Lime Street

With many financial and insurance businesses moving east out of the City of London to Canary Wharf or, increasingly, north to the Old Street area, developers are looking to create new and relevant products within the old Square Mile. Lime Street is one such building: an exemplar of how smaller plots, constrained by the medieval street grid and a sensitive heritage context, can be given fresh life. The project concerns two adjacent plots within the Leadenhall Market conservation area, one fronted by an Edwardian façade, and an ambitious brief to increase the overall floor area by over 50%.

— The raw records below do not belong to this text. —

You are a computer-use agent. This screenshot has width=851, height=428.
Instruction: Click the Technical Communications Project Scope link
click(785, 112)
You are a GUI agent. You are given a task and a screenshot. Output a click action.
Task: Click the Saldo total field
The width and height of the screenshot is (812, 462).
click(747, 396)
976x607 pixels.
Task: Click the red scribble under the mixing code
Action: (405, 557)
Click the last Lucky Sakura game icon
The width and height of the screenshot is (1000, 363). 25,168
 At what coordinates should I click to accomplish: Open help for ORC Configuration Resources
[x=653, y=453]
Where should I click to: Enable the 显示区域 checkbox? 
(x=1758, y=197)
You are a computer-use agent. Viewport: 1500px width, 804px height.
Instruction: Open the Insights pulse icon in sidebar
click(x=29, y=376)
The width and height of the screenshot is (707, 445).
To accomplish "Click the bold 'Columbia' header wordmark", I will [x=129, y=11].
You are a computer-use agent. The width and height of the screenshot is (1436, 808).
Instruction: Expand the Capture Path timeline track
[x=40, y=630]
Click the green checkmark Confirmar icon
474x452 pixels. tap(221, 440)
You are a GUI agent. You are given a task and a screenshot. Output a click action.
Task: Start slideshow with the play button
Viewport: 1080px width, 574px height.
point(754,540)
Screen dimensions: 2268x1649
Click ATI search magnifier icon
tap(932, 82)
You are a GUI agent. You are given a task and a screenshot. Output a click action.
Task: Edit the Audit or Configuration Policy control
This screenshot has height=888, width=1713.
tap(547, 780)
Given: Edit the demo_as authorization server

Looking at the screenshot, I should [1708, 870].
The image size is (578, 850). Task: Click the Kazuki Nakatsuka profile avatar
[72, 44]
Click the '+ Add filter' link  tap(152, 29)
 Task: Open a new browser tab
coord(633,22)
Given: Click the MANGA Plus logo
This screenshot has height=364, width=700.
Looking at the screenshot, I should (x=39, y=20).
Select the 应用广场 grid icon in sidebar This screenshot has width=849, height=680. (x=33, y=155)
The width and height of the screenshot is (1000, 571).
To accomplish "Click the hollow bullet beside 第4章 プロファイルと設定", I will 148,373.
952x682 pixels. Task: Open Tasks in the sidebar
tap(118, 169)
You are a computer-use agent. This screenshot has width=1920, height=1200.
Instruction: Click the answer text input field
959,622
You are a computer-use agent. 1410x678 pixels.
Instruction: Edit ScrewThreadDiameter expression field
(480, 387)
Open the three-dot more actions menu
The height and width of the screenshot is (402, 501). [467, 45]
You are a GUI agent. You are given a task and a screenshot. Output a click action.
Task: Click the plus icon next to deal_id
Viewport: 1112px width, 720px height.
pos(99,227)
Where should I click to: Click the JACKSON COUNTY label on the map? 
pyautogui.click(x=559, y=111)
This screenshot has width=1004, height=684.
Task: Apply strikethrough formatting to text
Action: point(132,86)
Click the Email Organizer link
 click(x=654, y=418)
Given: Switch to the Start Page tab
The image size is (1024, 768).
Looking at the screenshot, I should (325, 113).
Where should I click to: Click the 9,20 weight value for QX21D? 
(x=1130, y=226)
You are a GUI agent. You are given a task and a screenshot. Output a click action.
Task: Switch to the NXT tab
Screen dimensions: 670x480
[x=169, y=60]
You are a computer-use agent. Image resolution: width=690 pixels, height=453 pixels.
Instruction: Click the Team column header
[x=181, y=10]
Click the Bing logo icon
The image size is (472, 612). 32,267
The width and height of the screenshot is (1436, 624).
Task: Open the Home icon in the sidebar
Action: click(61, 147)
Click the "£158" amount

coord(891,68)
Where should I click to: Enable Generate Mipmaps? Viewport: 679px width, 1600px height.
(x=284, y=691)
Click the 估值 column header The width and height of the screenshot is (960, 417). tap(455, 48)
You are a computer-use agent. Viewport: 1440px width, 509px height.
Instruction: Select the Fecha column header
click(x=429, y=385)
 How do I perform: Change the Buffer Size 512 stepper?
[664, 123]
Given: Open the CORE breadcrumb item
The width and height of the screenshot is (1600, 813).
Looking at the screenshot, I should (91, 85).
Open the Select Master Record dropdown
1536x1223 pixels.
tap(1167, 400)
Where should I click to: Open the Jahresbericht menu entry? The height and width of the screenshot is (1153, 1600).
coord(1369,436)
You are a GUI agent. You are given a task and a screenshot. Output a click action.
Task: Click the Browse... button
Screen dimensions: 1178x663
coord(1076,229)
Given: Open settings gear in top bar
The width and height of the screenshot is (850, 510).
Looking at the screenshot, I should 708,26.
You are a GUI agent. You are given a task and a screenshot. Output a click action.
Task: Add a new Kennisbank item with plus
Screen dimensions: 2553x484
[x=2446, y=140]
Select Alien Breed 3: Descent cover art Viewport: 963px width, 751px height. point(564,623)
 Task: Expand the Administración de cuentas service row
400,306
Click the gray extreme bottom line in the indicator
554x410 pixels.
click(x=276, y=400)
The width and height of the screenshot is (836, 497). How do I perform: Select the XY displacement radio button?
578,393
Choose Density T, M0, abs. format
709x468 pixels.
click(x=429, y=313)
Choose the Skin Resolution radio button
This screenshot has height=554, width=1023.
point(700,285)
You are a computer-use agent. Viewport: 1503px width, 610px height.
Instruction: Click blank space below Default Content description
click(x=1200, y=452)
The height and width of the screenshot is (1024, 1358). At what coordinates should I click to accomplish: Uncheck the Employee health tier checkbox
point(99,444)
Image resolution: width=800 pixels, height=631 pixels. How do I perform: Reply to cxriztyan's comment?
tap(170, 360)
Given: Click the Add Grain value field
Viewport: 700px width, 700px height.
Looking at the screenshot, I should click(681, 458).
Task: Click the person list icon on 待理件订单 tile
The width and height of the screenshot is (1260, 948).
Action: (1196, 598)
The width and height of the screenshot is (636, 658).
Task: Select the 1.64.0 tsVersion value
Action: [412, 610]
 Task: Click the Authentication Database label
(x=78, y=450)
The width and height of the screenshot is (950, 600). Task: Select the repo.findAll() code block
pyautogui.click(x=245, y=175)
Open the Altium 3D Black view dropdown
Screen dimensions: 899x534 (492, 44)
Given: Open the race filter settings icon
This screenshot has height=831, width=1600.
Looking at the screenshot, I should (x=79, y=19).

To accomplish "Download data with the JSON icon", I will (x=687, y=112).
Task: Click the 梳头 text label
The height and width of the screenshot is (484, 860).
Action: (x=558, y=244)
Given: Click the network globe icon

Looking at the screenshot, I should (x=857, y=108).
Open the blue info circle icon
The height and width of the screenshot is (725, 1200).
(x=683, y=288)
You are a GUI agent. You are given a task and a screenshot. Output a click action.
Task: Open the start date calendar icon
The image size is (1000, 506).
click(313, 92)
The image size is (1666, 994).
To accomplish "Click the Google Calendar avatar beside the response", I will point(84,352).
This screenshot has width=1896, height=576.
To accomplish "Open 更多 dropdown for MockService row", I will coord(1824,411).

Our strategy was to treat the building as a three-dimensional object, retaining the façade and a strong cornice line, but adding a heavy attic storey above that. The new addition takes its place in the evolving fabric of the city, choreographed to balance the character of the host building and appearing in key views along the narrow street.

The building on the neighbouring plot is entirely re-built to create a new frontage onto the street. This frontage is confidently contemporary, but the window apertures and setting out are related to the prevailing character of the conservation area, and derived by analysis of the existing elevations onto Lime Street.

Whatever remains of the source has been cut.